Without an averment putting in issue the question of mental capacity, testimony on that point, as distinguished from mental weakness in connection with undue influence, is not pertinent. We think the averments of the bill sufficient to raise the issue of the soundness of mind of the donor. While, as stated, it is not charged in terms she was of unsound mind, it is charged that, by reason of physical and mental weakness, she did not understand the nature or consequences of the act. This averment put in issue her mental condition. Evidence that she could not understand certainly supports an averment that she did not. Taking this view of the bill as urged by appellant, and followed in the production of evidence, a question recurs on the demurrer to the bill.

We have held that a bill to cancel a conveyance because the grantor is non compos mentis will not lie in favor of one out of possession, and having a present right to sue at law for possession. The deed being void, the remedy at law is deemed adequate. Lewis v.
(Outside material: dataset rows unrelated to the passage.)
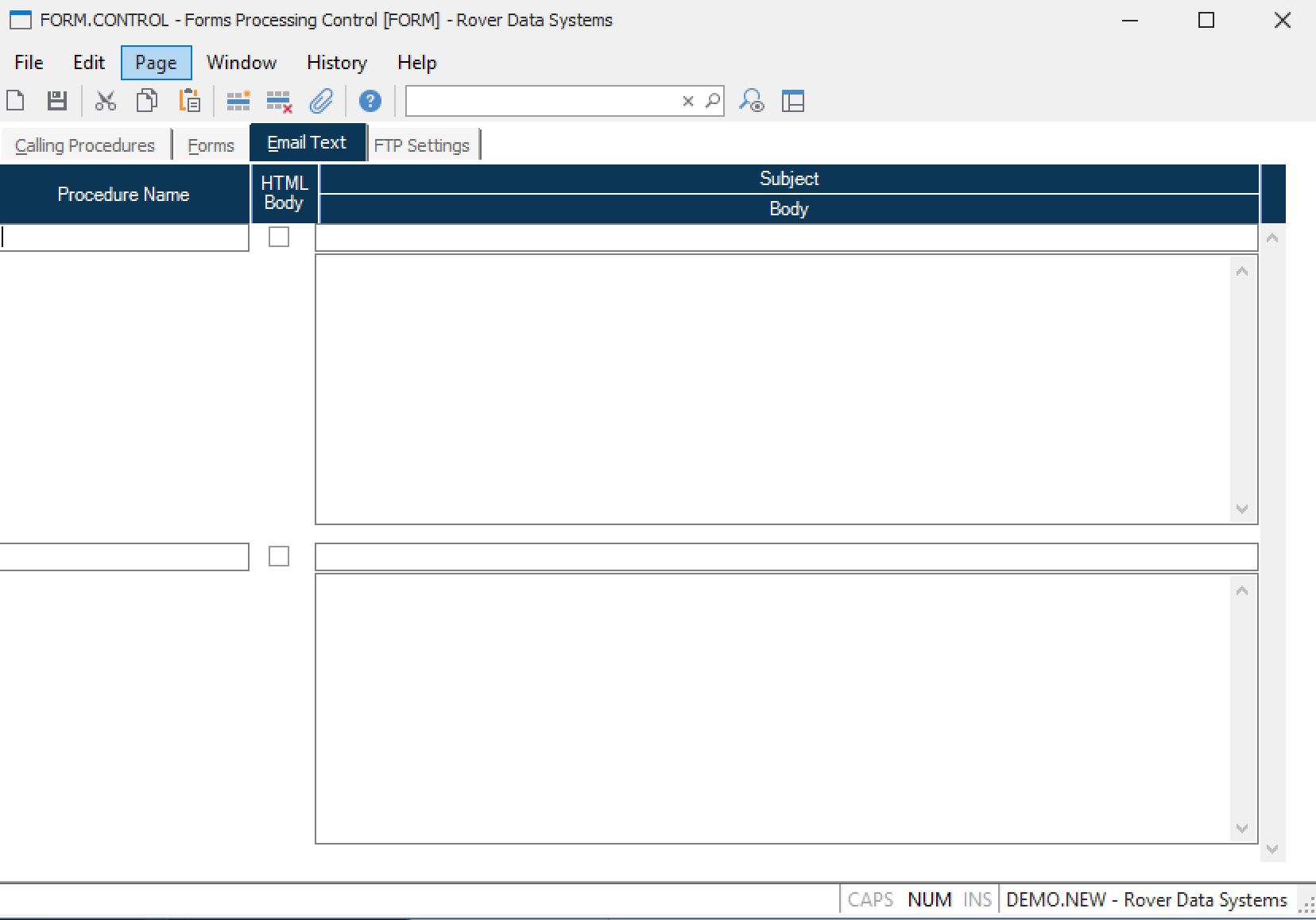Enable HTML Body checkbox in first row
1316x920 pixels.
(x=279, y=238)
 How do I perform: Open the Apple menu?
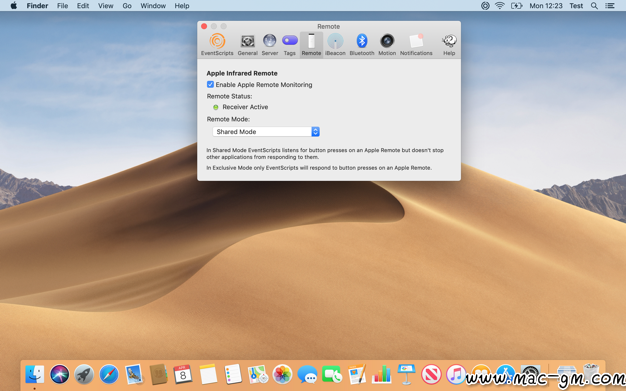(x=14, y=6)
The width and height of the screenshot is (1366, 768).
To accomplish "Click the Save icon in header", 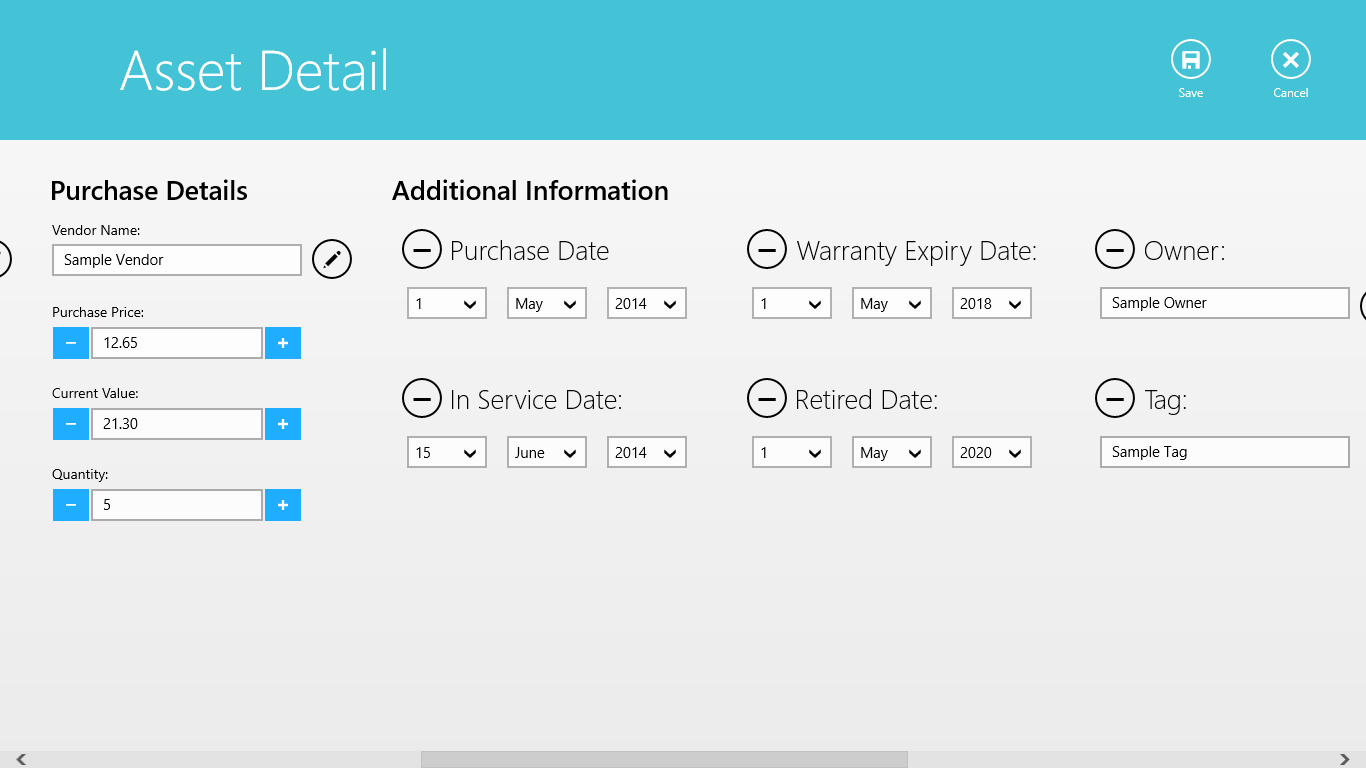I will (x=1190, y=61).
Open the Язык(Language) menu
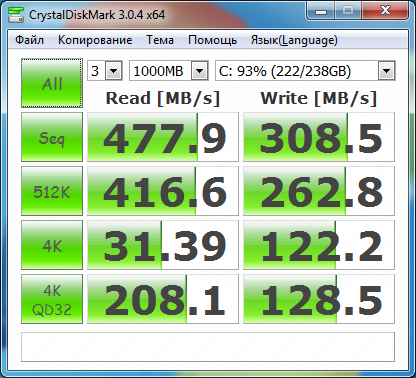416x378 pixels. click(294, 40)
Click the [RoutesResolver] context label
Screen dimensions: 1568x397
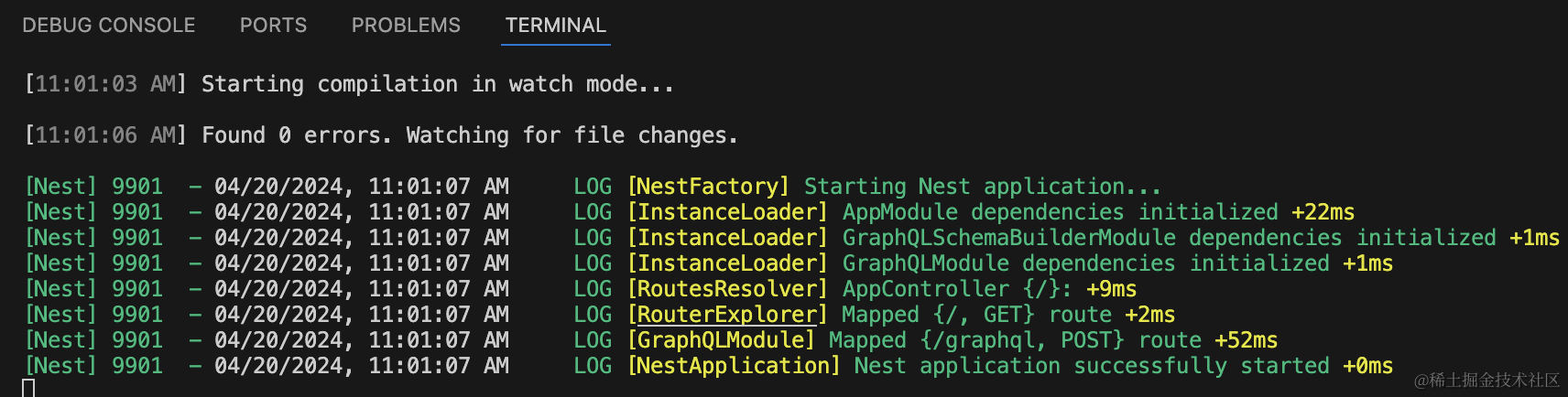click(727, 289)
Alston, 184 Ala. 339, 63 So. 1008.

Undue influence is, within itself, an equitable ground for cancellation. The general rule obtains that a bill in the alternative must show equity in either alternative.

Is a bill for concellation on the ground of undue influence, with cumulative averments of mental incapacity, subject to demurrer? What state of proof will warrant the relief prayed?
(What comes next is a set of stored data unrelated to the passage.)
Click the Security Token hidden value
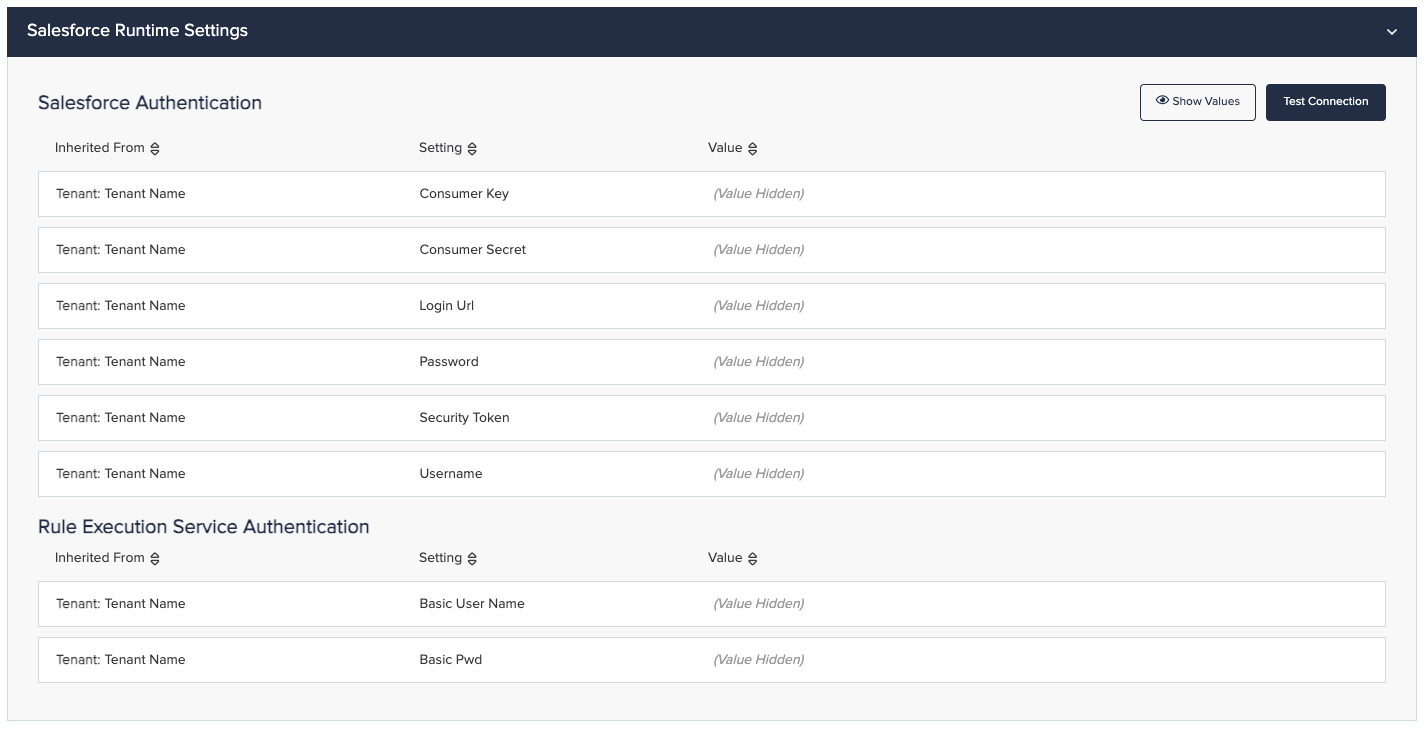The image size is (1426, 731). click(x=758, y=418)
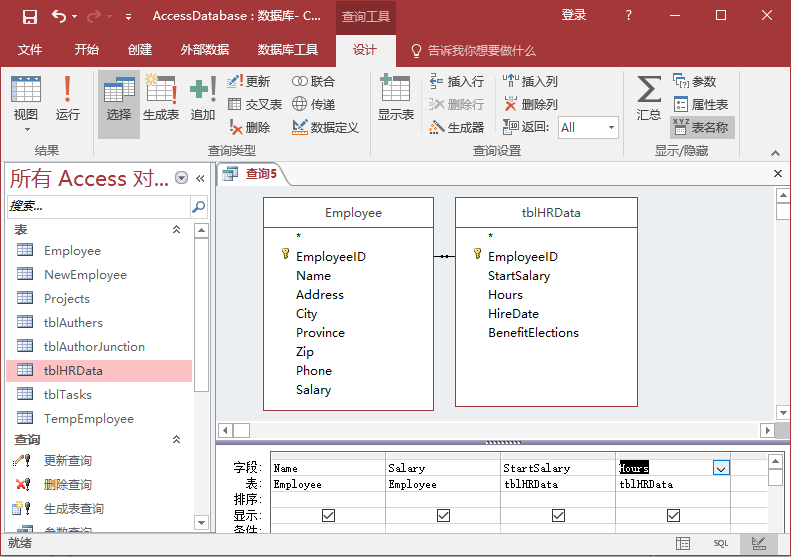791x557 pixels.
Task: Select the Make Table (生成表) query icon
Action: 161,98
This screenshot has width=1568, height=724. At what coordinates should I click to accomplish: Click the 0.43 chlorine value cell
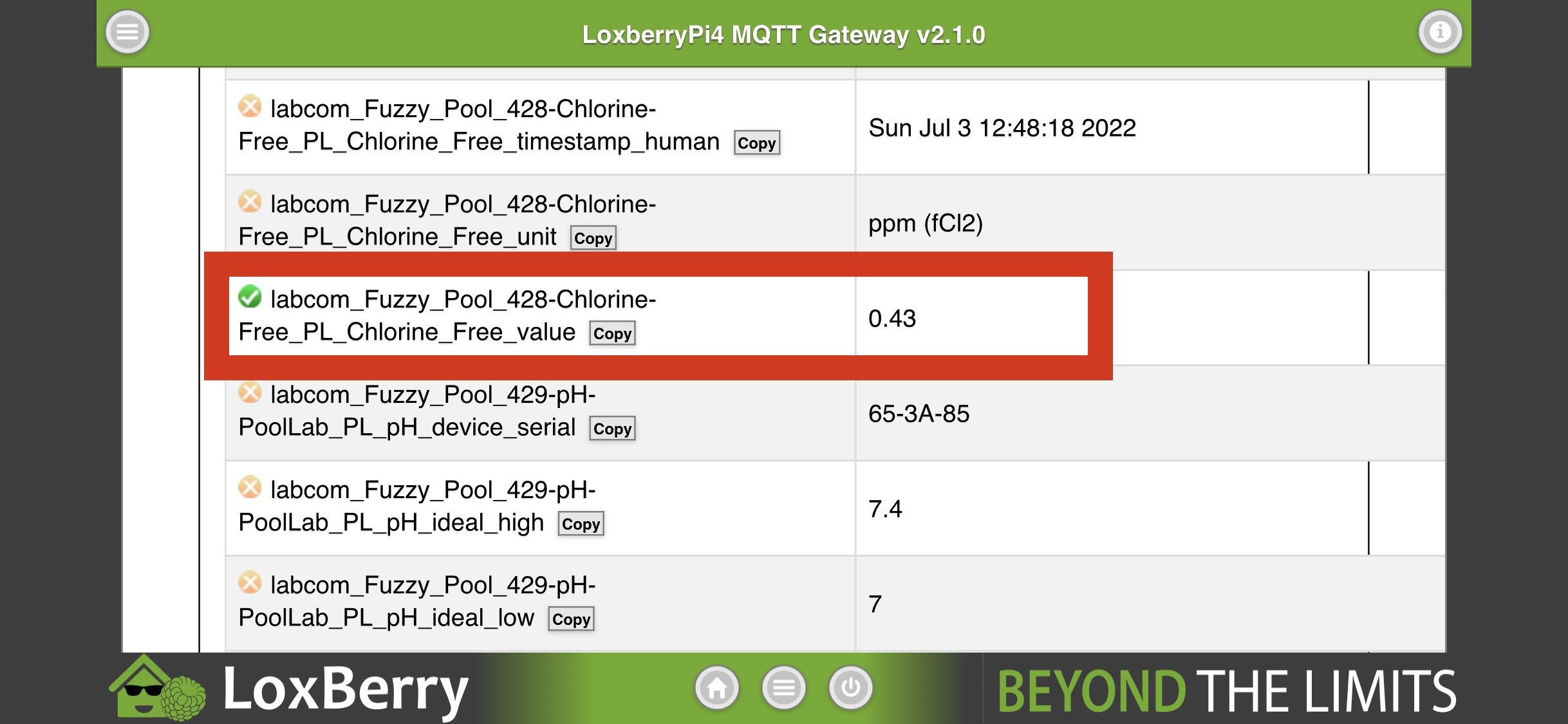tap(892, 319)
There is general power in a court of equity to remove clouds from title by cancellation. It declines jurisdiction where the case presented shows an adequate remedy at law. Again, equity abhors a multiplicity of suits, and, when jurisdiction is obtained on equitable grounds, it proceeds to do complete equity.
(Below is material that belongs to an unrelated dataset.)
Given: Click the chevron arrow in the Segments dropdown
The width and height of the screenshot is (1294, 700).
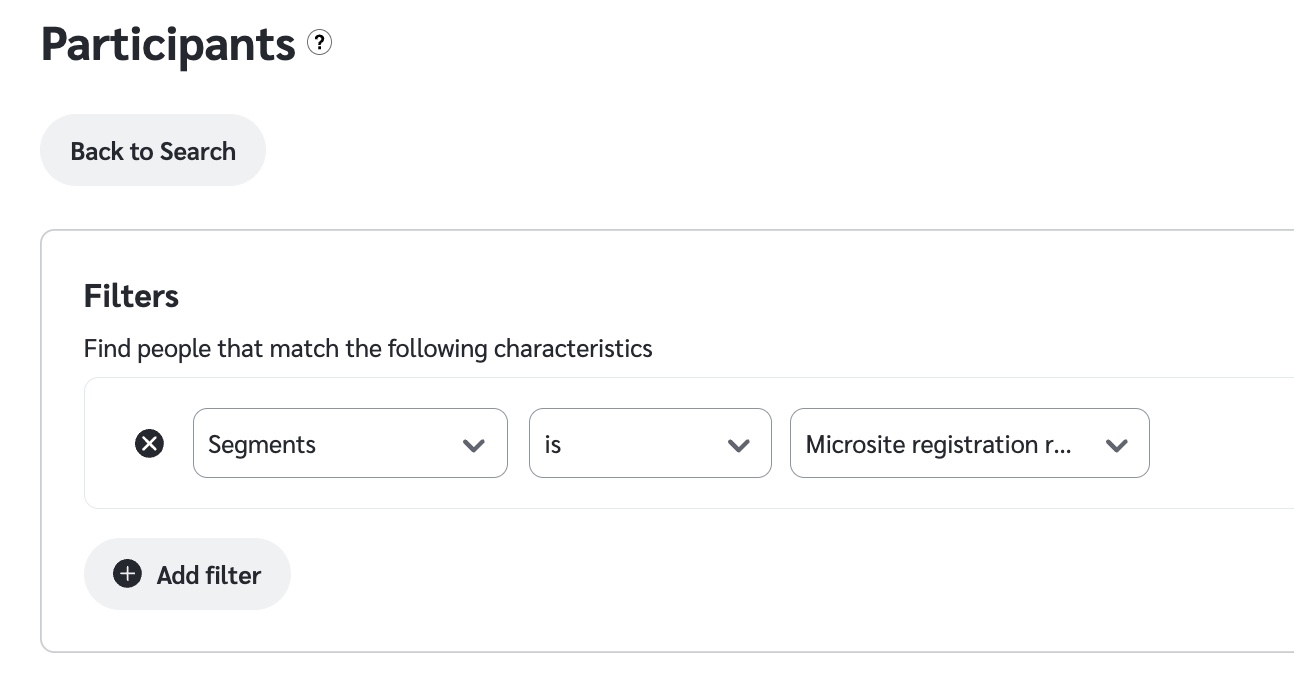Looking at the screenshot, I should point(474,445).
In Shipman v. Furniss, 69 Ala. 555, 44 Am. Rep. 528, the bill was filed to cancel a deed for fraud and undue influence, and on the further ground that it was never delivered by the grantor. It was declared:

"The bill contains two distinct, independent grounds on which the claim to relief is based; and * * * if either ground is sufficient, its force is not impaired by the fact that it is joined cumulatively with another alleged ground, which, of itself, will not maintain the equity of the bill." Lewis v. Alston, 184 Ala. 339, 63 So. 1008.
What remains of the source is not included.